§ STATED GOAL:
In everything from the entry containing "What's Goin' On" down to the entry containing "Understanding and Managing Stress (527, 1164)", change "Order Tracking" to "Track Order" and reproduce those entries with nothing else altered.

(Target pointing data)
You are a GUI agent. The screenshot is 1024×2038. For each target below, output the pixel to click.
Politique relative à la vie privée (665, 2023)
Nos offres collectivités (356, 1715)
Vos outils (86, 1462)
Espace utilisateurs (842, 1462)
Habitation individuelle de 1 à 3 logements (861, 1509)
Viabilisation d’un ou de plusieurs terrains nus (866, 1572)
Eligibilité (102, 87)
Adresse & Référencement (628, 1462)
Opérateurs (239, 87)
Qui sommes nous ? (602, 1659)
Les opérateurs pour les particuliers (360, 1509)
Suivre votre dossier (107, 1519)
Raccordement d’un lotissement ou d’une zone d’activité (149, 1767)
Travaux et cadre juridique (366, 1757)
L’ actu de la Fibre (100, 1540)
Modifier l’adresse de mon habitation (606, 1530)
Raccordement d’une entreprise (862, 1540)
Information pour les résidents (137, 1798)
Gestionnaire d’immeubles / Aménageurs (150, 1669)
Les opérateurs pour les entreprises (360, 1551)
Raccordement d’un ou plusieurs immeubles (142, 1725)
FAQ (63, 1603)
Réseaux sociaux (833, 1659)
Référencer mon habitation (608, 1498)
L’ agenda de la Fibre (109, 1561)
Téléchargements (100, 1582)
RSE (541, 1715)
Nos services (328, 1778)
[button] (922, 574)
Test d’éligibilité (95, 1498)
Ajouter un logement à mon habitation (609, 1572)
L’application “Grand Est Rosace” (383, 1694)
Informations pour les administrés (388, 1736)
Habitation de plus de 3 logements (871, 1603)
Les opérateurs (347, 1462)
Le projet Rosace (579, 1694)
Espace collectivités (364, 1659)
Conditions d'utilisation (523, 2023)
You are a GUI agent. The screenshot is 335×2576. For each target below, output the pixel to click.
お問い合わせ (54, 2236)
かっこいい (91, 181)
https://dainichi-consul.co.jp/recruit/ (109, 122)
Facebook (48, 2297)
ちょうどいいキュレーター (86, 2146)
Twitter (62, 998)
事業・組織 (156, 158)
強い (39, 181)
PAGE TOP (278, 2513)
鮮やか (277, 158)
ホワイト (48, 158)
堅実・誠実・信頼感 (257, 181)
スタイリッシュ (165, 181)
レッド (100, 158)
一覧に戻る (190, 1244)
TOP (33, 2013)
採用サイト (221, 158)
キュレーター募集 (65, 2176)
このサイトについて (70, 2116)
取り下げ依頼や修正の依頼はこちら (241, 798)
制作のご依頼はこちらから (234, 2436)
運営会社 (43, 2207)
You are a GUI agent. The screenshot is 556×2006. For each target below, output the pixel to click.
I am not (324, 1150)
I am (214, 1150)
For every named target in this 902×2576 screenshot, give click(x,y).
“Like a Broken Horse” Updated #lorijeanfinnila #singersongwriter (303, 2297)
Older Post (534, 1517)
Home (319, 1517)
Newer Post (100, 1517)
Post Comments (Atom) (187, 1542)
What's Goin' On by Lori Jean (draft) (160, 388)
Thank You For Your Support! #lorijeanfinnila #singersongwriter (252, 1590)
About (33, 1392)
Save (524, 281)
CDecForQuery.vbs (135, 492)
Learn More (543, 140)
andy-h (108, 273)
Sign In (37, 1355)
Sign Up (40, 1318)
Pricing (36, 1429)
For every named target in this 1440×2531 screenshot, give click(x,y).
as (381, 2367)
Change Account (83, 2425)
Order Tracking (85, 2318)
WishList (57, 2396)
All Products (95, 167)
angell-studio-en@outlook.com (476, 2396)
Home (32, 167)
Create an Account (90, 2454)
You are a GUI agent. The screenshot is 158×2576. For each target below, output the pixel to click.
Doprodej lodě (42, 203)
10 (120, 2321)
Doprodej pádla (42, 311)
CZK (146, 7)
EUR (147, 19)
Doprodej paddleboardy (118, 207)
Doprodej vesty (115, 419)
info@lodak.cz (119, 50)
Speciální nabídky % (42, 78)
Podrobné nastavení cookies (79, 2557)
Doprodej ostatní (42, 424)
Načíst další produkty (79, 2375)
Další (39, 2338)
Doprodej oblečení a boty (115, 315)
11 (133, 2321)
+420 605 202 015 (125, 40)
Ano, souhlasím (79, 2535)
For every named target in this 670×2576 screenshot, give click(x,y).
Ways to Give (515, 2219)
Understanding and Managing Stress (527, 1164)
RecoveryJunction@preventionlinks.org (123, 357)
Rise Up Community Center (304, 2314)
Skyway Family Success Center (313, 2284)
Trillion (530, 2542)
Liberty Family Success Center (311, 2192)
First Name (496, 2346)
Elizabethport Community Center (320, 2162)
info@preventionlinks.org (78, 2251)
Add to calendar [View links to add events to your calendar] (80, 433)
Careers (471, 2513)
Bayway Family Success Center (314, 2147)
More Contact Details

§ EXERCISE OUTPUT:
What's Goin' On by Lori Jean (draft) (160, 388)
Thank You For Your Support! #lorijeanfinnila #singersongwriter (252, 1590)
About (33, 1392)
Save (524, 281)
CDecForQuery.vbs (135, 492)
Learn More (543, 140)
andy-h (108, 273)
Sign In (37, 1355)
Sign Up (40, 1318)
Pricing (36, 1429)
For every named target in this 1440×2531 screenshot, give click(x,y).
as (381, 2367)
Change Account (83, 2425)
Track Order (85, 2318)
WishList (57, 2396)
All Products (95, 167)
angell-studio-en@outlook.com (476, 2396)
Home (32, 167)
Create an Account (90, 2454)
You are a GUI agent. The screenshot is 158×2576. For each target below, output the pixel to click.
Doprodej lodě (42, 203)
10 (120, 2321)
Doprodej pádla (42, 311)
CZK (146, 7)
EUR (147, 19)
Doprodej paddleboardy (118, 207)
Doprodej vesty (115, 419)
info@lodak.cz (119, 50)
Speciální nabídky % (42, 78)
Podrobné nastavení cookies (79, 2557)
Doprodej ostatní (42, 424)
Načíst další produkty (79, 2375)
Další (39, 2338)
Doprodej oblečení a boty (115, 315)
11 (133, 2321)
+420 605 202 015 (125, 40)
Ano, souhlasím (79, 2535)
For every named target in this 670×2576 screenshot, give click(x,y).
Ways to Give (515, 2219)
Understanding and Managing Stress (527, 1164)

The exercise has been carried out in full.